What the exercise asks: Express the part of the data that opens with the line containing "At what coordinates should I click to accomplish: Open" and runs through the end of the data as a JSON list of strings, one string per line, skipping any blank lines. Leave the pictures out of the answer.

[Data about locating elements on screens]
■ ■ ■ ■ ■
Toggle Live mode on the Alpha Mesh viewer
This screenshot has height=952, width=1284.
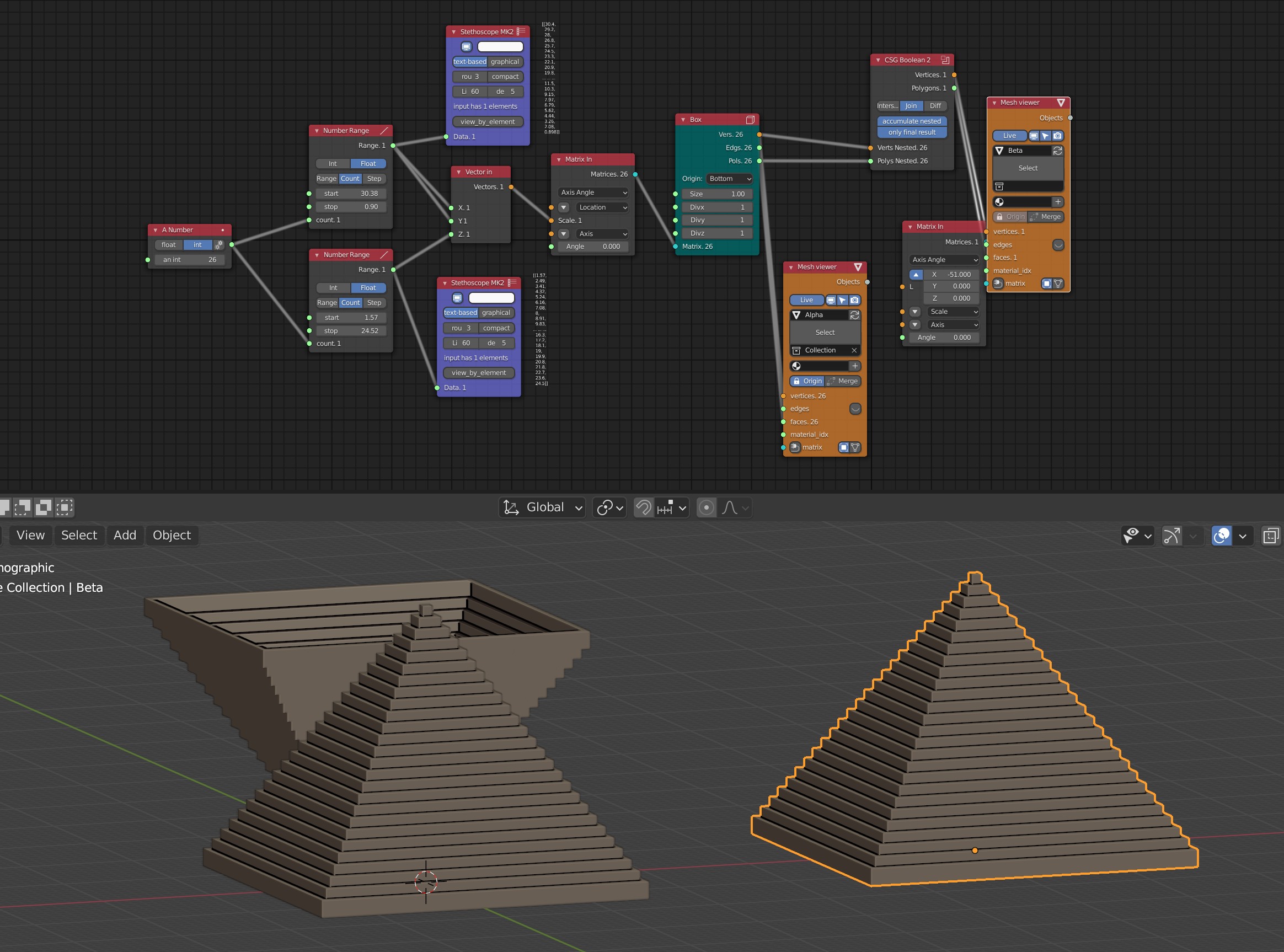(806, 299)
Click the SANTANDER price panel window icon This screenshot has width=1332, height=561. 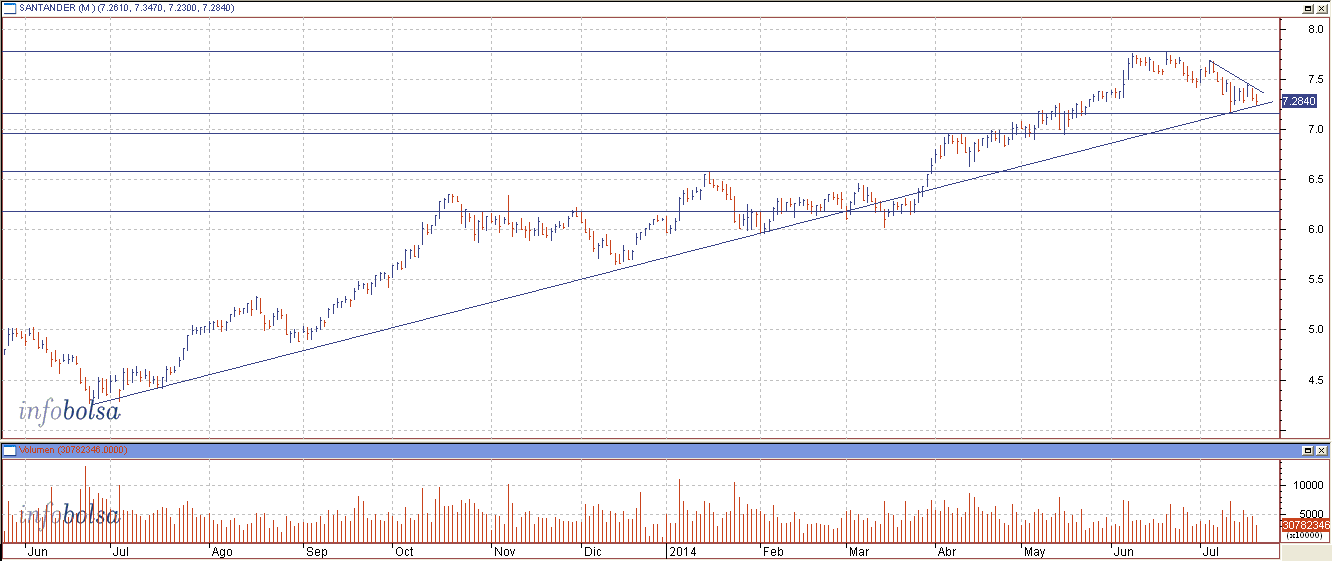click(9, 8)
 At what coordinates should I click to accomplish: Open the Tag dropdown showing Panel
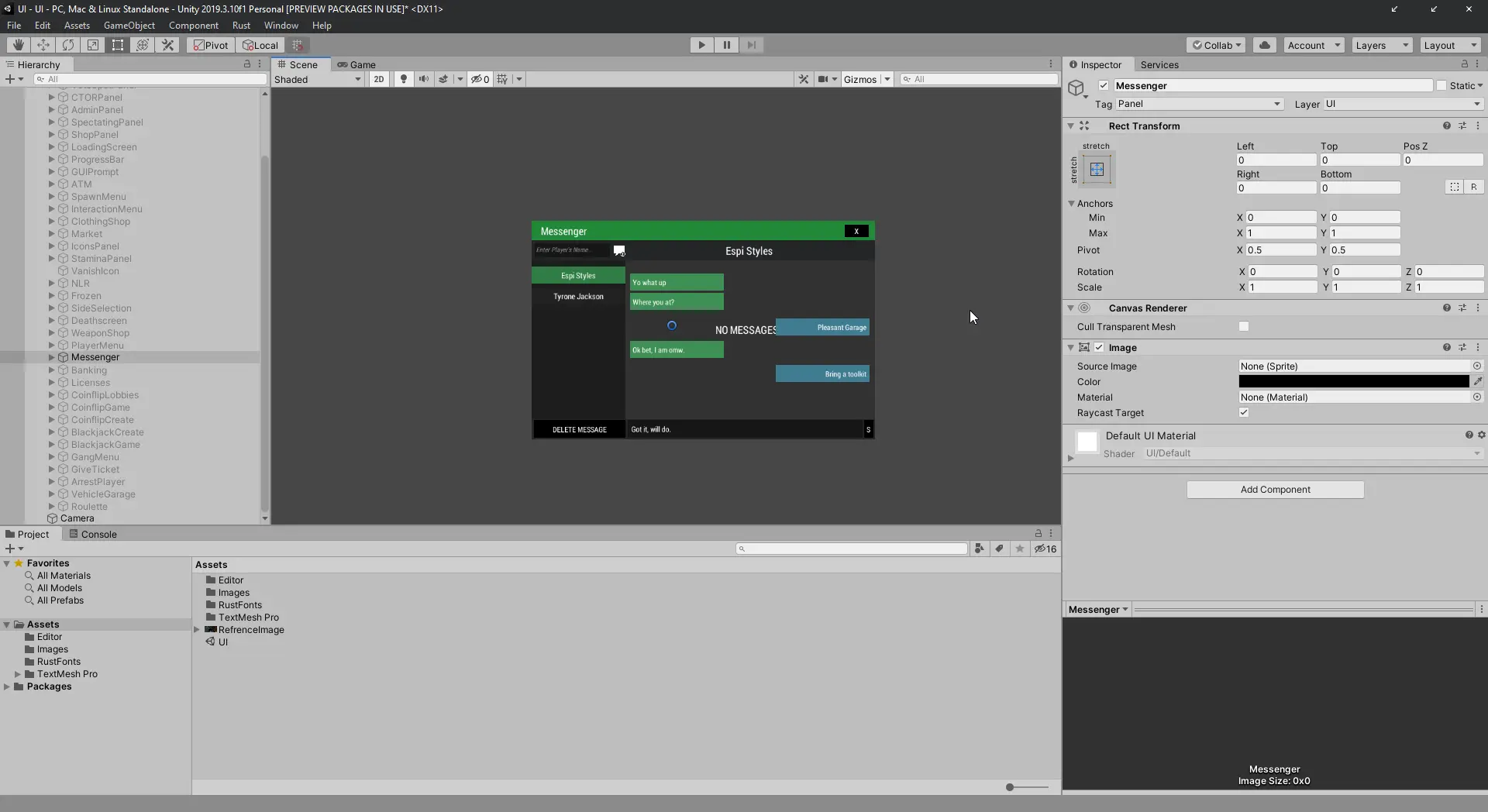click(1198, 104)
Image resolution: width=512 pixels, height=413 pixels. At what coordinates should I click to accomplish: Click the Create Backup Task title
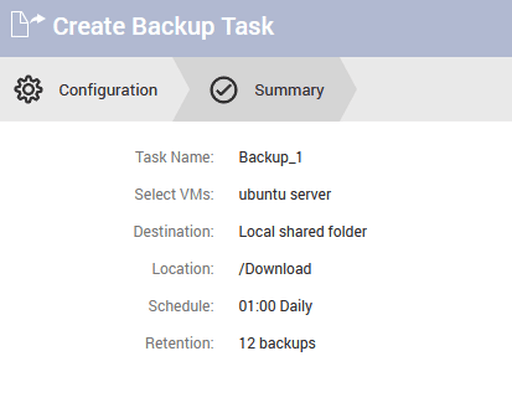[163, 26]
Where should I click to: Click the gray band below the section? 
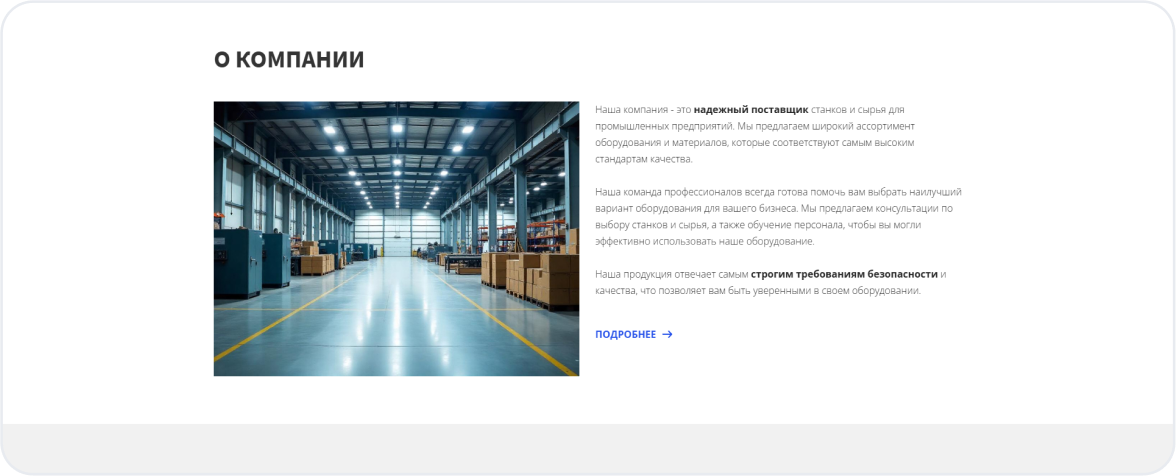[588, 448]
■ ■ ■ ■ ■
Written solution:
[
  " At what coordinates should I click to accomplish: Open the Tag dropdown showing Panel",
  "click(1198, 104)",
  "Image resolution: width=512 pixels, height=413 pixels. At what coordinates should I click to accomplish: Click the Create Backup Task title",
  "[163, 26]",
  "Where should I click to: Click the gray band below the section? ",
  "[588, 448]"
]